[Posted retroactively from my Facebook page]
I started teaching at TBMS in late 2015. They originally interviewed me to teach there on a substitute basis the previous summer though at the time wasn’t the right fit. I wasn’t optimistic at my prospects, how many times had I heard that my resume would be “kept on file” at all the schools, cafes, restaurants and offices I’ve applied to in the past 10 years?
I started subbing for the guy who beat me for the position. He wasn’t reliable or consistent, so I began in December 2015 teaching one 45 minute lesson per week to two very talented 9th grade guys who had recently completed TBMS’s reknown Saturday Music Program. The SMP was a 4 year tuition-free music program that focused on bringing high quality music education to low income kids throughout NYC. Up until that point I had taught irregularly in PA and a bit here and there subbing around NYC. I had no idea how to teach a 16 week semester to these students and was shooting in the dark for a while. We had a lot of fun and I’m sure I learned more about teaching than they did from me about playing the saxophone.
Eventually the school gave me more students: saxophone, clarinet, flute, piano; all ages from 6 years old to a person in their late 70’s. I quickly realized that I needed to do anything possible to embed myself within the institution. There was something special about it- the history, tradition, the building, the teachers, the way the administration never asked me or told me what I had to teach. I did everything I could to be “around.” From practicing there all day when I wasn’t working my day job, to chatting it up with the other faculty, to becoming friends with the staff members and administration.
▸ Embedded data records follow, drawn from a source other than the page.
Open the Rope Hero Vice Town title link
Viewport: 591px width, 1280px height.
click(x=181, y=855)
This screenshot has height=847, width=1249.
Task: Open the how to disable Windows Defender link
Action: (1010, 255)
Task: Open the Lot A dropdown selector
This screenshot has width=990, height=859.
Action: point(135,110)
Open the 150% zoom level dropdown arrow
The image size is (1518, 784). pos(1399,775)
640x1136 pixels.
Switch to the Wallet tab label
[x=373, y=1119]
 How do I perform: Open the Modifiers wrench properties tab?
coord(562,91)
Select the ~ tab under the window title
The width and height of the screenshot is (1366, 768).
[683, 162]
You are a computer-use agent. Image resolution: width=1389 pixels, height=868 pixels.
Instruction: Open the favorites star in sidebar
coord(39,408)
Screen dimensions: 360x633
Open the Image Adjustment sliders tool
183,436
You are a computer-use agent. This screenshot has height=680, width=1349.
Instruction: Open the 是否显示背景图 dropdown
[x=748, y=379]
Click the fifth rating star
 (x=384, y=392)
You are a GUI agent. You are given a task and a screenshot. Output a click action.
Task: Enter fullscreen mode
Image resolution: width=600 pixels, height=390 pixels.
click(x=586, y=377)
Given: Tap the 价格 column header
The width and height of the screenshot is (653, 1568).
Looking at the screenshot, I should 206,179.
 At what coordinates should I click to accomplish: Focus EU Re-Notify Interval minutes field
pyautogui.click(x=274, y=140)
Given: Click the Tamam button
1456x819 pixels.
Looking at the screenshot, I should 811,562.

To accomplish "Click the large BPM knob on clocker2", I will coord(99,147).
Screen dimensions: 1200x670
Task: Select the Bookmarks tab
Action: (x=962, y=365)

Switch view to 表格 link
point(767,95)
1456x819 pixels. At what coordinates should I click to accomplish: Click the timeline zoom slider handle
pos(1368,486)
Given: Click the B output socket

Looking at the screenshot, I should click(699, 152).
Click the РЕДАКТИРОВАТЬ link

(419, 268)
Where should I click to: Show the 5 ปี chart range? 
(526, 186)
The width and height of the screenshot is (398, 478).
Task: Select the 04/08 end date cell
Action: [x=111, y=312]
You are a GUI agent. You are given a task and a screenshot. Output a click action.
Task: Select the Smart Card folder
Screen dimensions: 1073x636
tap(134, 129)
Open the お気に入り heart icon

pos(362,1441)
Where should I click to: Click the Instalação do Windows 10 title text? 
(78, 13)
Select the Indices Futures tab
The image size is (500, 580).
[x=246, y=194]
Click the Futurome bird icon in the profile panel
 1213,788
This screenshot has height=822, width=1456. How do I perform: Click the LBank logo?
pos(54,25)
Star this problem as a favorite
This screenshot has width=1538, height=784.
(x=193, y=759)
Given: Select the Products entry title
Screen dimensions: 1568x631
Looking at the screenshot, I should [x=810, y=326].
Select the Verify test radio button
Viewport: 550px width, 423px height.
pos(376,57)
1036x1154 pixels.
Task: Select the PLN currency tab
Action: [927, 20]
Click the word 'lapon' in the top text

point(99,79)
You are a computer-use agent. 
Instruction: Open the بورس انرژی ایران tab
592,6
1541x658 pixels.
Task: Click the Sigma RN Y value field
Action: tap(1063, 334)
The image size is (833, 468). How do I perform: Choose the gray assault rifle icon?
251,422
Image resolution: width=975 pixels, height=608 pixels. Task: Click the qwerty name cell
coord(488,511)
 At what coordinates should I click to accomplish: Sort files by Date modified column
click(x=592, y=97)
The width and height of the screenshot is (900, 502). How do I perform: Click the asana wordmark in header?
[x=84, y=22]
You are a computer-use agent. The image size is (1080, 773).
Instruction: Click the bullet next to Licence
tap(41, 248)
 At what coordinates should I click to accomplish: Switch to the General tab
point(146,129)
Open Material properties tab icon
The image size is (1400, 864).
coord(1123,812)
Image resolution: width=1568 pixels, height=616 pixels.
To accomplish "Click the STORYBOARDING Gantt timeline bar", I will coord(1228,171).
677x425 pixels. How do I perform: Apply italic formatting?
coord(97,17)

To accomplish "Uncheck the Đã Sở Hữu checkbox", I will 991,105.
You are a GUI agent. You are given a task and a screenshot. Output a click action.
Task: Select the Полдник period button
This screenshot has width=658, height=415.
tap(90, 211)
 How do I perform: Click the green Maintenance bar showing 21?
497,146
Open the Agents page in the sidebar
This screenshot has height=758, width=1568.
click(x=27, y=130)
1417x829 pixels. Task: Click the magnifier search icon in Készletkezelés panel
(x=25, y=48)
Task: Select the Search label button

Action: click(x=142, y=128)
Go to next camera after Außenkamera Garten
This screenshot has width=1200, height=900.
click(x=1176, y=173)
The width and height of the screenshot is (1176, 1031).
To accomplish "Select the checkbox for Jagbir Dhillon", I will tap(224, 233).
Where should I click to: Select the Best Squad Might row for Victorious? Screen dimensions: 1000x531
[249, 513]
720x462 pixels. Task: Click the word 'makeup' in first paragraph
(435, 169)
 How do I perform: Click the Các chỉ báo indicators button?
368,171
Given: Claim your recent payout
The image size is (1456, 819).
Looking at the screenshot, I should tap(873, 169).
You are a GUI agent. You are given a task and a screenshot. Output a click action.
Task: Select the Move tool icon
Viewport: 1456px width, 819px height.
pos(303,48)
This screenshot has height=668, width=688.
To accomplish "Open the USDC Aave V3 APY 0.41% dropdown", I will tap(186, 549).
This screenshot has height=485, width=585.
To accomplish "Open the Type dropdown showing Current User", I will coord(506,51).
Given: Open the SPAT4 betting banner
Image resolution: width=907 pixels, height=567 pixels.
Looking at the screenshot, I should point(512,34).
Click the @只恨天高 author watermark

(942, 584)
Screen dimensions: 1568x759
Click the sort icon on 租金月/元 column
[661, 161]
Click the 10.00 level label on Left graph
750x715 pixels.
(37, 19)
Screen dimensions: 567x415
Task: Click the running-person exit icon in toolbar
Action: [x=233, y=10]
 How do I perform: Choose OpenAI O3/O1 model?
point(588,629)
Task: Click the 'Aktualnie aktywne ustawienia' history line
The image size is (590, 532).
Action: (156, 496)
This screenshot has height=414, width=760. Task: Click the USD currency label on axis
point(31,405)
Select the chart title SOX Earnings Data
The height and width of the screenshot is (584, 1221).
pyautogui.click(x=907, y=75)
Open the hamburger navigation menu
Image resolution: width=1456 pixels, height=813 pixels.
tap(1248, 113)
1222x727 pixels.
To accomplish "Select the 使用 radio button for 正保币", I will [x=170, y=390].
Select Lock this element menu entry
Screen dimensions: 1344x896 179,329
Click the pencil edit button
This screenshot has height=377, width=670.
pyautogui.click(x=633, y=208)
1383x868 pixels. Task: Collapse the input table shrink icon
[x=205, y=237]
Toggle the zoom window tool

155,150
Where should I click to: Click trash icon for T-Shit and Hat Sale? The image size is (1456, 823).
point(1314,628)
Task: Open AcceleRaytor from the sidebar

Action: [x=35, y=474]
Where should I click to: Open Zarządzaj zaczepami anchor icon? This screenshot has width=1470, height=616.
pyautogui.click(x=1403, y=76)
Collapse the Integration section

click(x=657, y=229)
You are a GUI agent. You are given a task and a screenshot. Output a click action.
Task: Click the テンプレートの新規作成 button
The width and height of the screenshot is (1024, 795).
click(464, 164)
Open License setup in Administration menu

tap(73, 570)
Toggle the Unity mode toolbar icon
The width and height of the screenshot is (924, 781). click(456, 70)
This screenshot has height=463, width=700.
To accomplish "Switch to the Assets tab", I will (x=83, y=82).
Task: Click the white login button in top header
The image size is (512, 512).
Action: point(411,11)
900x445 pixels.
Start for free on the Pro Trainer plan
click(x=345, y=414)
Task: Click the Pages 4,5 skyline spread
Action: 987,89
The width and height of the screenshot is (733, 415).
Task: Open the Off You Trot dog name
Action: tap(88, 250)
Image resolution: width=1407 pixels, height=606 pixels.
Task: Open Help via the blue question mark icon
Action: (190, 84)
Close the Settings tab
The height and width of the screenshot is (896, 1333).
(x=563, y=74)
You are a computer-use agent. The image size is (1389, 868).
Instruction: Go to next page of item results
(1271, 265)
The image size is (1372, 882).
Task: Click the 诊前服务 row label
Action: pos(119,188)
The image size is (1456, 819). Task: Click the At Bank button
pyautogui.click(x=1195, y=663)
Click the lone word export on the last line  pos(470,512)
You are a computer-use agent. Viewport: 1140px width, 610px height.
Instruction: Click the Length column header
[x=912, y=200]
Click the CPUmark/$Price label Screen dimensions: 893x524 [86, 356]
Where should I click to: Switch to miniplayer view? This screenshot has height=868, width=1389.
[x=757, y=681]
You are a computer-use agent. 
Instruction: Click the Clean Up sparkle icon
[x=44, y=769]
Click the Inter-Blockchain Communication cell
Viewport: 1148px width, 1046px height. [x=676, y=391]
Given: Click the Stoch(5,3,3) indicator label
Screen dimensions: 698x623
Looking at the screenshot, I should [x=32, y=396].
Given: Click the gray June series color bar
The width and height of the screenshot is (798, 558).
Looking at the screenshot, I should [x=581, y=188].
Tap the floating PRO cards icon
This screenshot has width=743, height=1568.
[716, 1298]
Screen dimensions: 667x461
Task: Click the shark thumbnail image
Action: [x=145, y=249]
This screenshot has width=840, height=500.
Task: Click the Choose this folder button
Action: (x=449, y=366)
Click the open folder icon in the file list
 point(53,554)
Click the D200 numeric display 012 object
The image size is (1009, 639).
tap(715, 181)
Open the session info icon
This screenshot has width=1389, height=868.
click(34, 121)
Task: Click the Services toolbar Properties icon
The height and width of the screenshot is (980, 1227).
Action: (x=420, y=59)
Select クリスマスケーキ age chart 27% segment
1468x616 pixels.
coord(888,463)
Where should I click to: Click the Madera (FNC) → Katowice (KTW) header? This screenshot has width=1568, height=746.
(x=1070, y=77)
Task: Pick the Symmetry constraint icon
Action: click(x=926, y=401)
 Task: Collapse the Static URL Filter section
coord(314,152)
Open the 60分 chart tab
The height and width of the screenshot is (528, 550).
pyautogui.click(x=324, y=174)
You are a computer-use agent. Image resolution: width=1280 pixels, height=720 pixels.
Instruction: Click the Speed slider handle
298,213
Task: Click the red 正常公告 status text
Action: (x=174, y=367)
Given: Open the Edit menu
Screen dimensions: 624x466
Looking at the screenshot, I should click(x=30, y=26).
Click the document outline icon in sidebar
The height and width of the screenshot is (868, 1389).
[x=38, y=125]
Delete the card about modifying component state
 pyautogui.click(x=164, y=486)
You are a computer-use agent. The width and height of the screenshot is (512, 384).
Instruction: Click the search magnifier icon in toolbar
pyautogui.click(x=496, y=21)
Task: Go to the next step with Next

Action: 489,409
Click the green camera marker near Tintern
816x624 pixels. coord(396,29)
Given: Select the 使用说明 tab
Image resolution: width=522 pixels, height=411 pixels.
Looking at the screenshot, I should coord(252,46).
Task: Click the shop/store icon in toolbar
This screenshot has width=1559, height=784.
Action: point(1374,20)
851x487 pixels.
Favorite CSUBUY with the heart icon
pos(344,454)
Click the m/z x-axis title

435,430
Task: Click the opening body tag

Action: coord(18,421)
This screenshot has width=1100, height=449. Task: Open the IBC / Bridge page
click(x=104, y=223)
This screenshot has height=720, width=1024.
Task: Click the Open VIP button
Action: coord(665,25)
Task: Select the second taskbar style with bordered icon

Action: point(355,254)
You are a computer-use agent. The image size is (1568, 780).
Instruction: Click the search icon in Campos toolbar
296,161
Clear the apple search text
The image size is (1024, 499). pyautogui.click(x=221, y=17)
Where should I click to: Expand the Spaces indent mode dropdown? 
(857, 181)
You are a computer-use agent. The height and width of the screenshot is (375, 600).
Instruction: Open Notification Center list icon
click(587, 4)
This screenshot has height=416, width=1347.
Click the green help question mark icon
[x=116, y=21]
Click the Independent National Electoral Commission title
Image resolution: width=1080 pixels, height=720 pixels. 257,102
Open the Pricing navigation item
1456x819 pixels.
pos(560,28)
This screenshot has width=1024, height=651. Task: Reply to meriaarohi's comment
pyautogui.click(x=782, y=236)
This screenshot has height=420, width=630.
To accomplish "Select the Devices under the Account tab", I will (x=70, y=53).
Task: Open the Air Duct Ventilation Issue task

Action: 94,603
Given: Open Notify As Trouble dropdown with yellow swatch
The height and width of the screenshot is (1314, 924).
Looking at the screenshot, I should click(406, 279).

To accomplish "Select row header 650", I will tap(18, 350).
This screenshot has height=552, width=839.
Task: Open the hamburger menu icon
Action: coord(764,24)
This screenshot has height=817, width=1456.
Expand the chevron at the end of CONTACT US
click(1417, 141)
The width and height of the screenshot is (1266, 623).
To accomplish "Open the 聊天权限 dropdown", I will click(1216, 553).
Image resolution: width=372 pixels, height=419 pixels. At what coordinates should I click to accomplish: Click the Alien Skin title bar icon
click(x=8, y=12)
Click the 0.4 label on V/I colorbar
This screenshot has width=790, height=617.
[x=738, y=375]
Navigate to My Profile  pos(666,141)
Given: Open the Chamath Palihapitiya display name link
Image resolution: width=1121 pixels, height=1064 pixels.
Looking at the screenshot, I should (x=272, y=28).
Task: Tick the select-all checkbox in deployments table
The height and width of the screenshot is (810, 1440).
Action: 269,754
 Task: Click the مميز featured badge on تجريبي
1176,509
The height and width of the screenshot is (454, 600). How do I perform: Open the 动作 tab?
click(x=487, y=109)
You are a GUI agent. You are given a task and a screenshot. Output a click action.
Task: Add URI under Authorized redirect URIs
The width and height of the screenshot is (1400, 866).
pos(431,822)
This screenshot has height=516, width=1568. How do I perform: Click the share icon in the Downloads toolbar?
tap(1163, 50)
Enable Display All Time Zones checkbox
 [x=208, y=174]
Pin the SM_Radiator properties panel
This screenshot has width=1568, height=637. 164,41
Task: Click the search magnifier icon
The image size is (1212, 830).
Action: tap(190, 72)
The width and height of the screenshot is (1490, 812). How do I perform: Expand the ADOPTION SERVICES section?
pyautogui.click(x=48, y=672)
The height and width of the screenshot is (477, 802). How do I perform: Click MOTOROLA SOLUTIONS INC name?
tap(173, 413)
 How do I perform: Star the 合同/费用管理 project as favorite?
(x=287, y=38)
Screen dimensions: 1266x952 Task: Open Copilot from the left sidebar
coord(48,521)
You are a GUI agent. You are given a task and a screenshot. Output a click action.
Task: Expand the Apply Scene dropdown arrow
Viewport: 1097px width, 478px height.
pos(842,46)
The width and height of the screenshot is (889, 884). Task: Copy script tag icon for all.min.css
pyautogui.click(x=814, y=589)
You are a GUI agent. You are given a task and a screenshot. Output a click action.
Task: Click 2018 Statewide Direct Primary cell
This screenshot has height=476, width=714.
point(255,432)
Need a sub for a 30 minute lesson on a Saturday at 9am- I’m there. I volunteered to perform at the student recitals, volunteered at school events, bake sales and fundraisers. Anything I could do to be there I did, it was a great escape from working at the two coffee shops jobs I had.
Two years ago, TB offered me a part time job in the office doing administrative work which I still do. It allowed me to stop working in cafes and restaurants. It gave me flexibility- with proper planning I could accept the gigs I wanted to play, and of course I still had a small legion of private students. I was so happy: I was getting to teach at a great school and make most of my living doing it. I had a key to the building and could practice there until ungodly hours which I did MANY nights. I held sessions and rehearsals, many of you reading this played sessions with me there. When I was in Hal Galper’s Quartet we rehearsed there many times.
I spent hours studying scores in the library, reading biographies of musicians, trying to understand Schenkerian analysis (a failing venture,) borrowed Bach scores and saxophone books long out of print. Some days I set up shop in the library and just picked through sheet music.
After a few years they offered me an Artist Series Recital, a great honor in the TBMS faculty community. I started doing outreach programs- teaching flute at PS123 in Bushwick, recorder at PS 261 on the Upper East Side. I played at the Lenox Hill Senior Center in midtown as well as several times for seniors with Alzheimer’s Disease in the Creative Aging Program..
Over the years I taught countless private lessons, group lessons, masterclasses, instrument demonstrations, performed many recitals, performed with my students, played at schools, played at senior centers, play at fundraisers and met many amazing people and made friends along the way. Trying to make it as a musician in NYC can be a dreadful experience filled with loneliness, disappointment, rejection, jealousy and uncertainty and the school helped me have a consistent and secure place to go.
Fast forward to yesterday, the school has publicly announced it can no longer operate and will close. The news was hard to hear but I had a feeling it was coming eventually (more on that in a different post.) I just want to say that Turtle Bay Music School changed my life at a time when I didn’t know if I could make it as a musician or just work in a restaurant forever (it often felt like the latter.)
TBMS was founded in 1925 by Eleanor Stanley White in 2 rooms of an apartment on 53rd Street in Manhattan and survived for nearly 95 years through several location changes. Countless people were impacted by its existence. Generations of families could say they studied at TBMS. It survived a depression, world war, conflict, domestic strife, recessions, gentrification, and the countless obstacles a non-profit faces to survive in a city like NYC. I am so grateful to have been a part of it. I recently discovered many great musicians have taught at TBMS over its long history including Lee Konitz and Scott Robinson. Some of my colleagues have taught at TBMS for over 40 years…it’s always been a point of pride to say I taught there and that was reinforced by so many of my friends that bugged me to get a job teaching there (I swear I passed on all of your resumes!)
It’s very hard to accept and hurts badly but TBMS will close January 30th, 2020. Turtle Bay transformed my life from working 2-3 day jobs at once to being able to teach music at a high level. Come January 31st, hundreds of children will no longer have a place to go to study music, they are the real victims here. My experience at Turtle Bay Music School often felt like a dream I never thought would end.